Schools defying a government ban on the education of mainland children who are awaiting right-of-abode rulings pledged yesterday to continue teaching them as long as they remained in Hong Kong.
The promise came ahead of a key Court of Final Appeal ruling tomorrow that will decide the abode status of more than 5,000 mainlanders.
Only four of the 187 children who have been barred from receiving education are directly involved in the ruling, but it could affect 56 others. These children are involved in separate legal action and are currently appealing against a Court of First Instance ruling rejecting their request for a judicial review of an earlier decision to deny them abode.
At least four schools have defied the Government and admitted 81 of the 187 banned children.

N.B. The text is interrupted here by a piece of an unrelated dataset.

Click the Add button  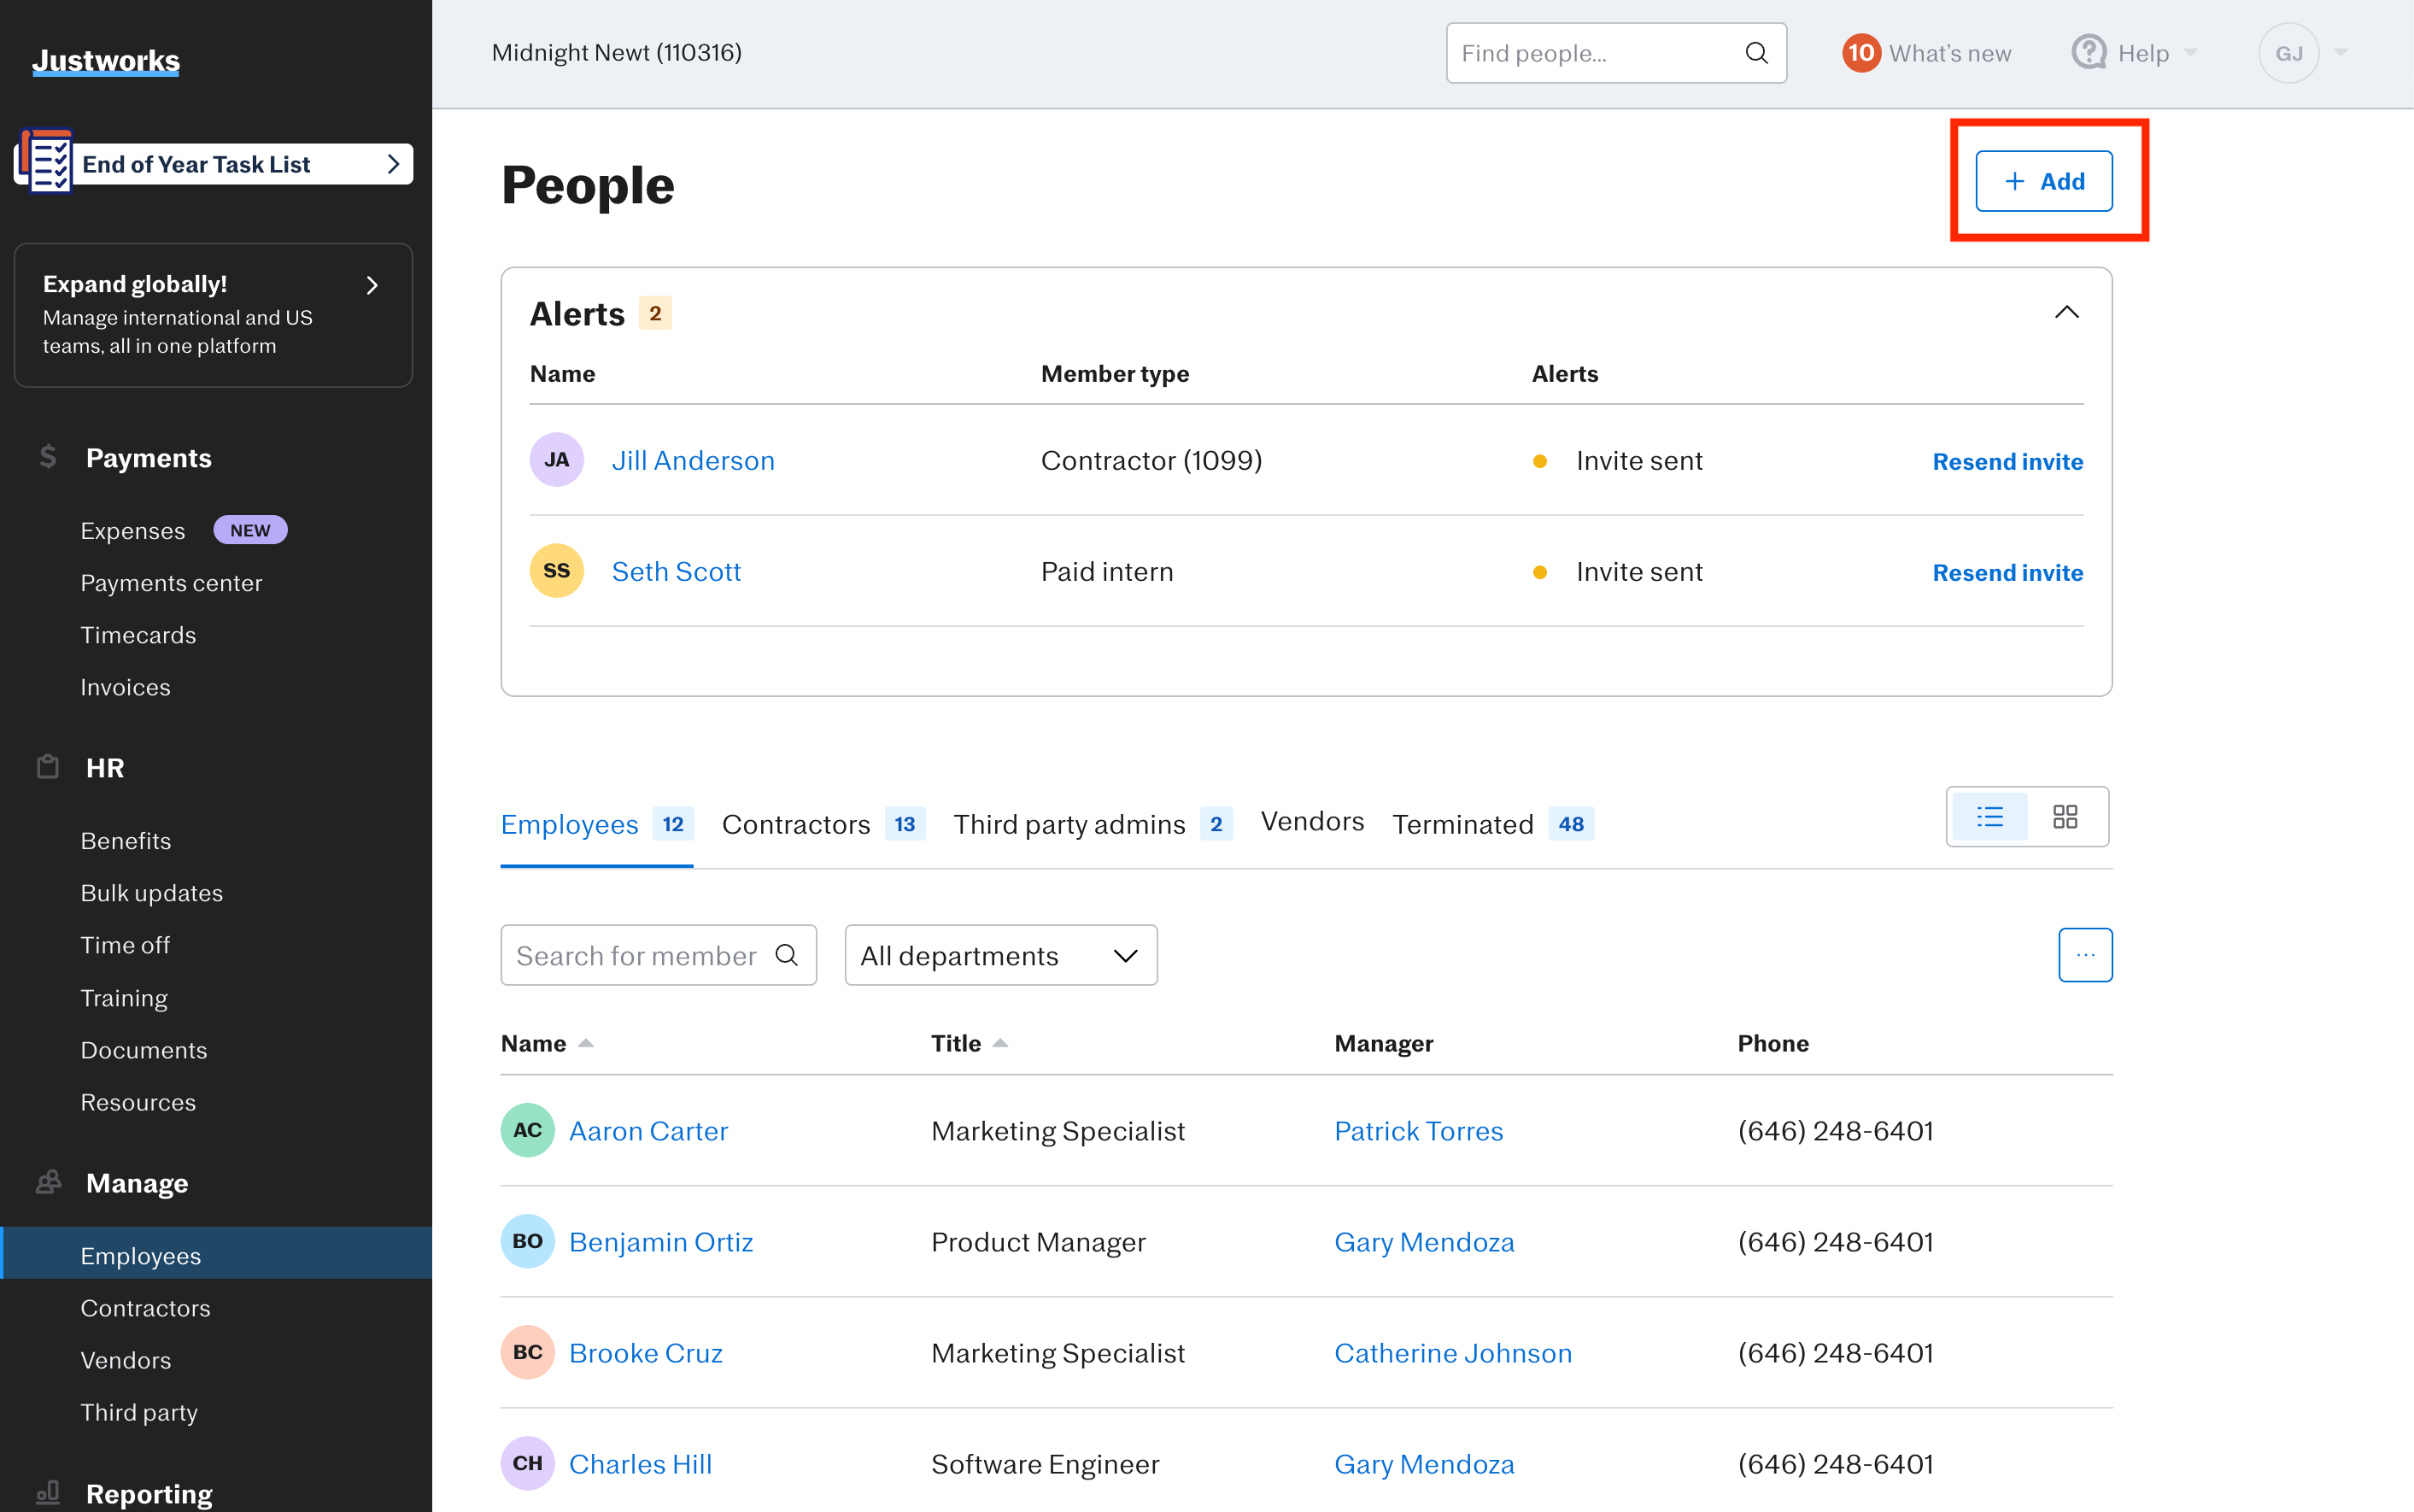tap(2043, 181)
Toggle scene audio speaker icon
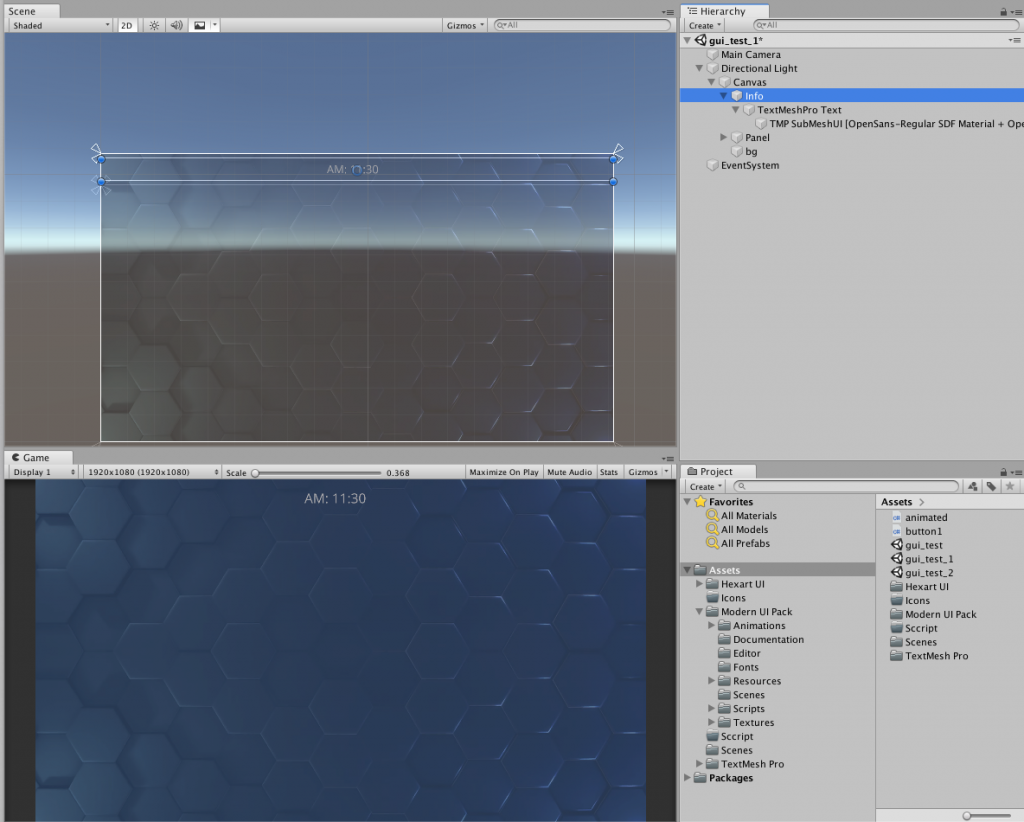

The Catholic Church's coadjutor bishop, Joseph Zen Ze-kiun, said that as long as the children stayed in Hong Kong, the two Catholic schools that had admitted some of them as sit-in pupils would continue to run classes.
'We're not making use of their right to study to ask for a right to stay. They are two different matters. We support them staying, but that is out of our belief of the need for family reunion,' Bishop Zen said.
Pun Tin-chi, principal of the Grantham College of Education Past Students' Association Whampoa Primary School, said it would allow the 13 children admitted to continue studying as long as they stayed. The association's other branch school in Tseung Kwan O, which had admitted 10 children, would do the same.